-- BEGIN Source data --
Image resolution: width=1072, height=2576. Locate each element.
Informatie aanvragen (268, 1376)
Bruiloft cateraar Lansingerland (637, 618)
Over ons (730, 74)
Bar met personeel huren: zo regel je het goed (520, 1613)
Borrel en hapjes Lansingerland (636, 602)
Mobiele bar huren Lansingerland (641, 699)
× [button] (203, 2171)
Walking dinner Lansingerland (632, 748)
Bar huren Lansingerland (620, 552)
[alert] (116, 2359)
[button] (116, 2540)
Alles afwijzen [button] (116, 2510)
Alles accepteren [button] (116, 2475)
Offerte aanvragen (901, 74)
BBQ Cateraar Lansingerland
-- END Source data --
Work instructions:
Scale the stretch from the item containing "Mobiele bar huren Lansingerland (641, 699)" through the last item, and rewrite only those items with their requests included. Multiply every coordinate in their answers by 1.8 and round each result to a whole number, rounding halves up.

Finished exercise:
Mobiele bar huren Lansingerland (1154, 1258)
× [button] (365, 3908)
Walking dinner Lansingerland (1138, 1346)
Bar huren Lansingerland (1116, 994)
[alert] (209, 4246)
[button] (209, 4572)
Alles afwijzen [button] (209, 4518)
Alles accepteren [button] (209, 4455)
Offerte aanvragen (1622, 133)
BBQ Cateraar Lansingerland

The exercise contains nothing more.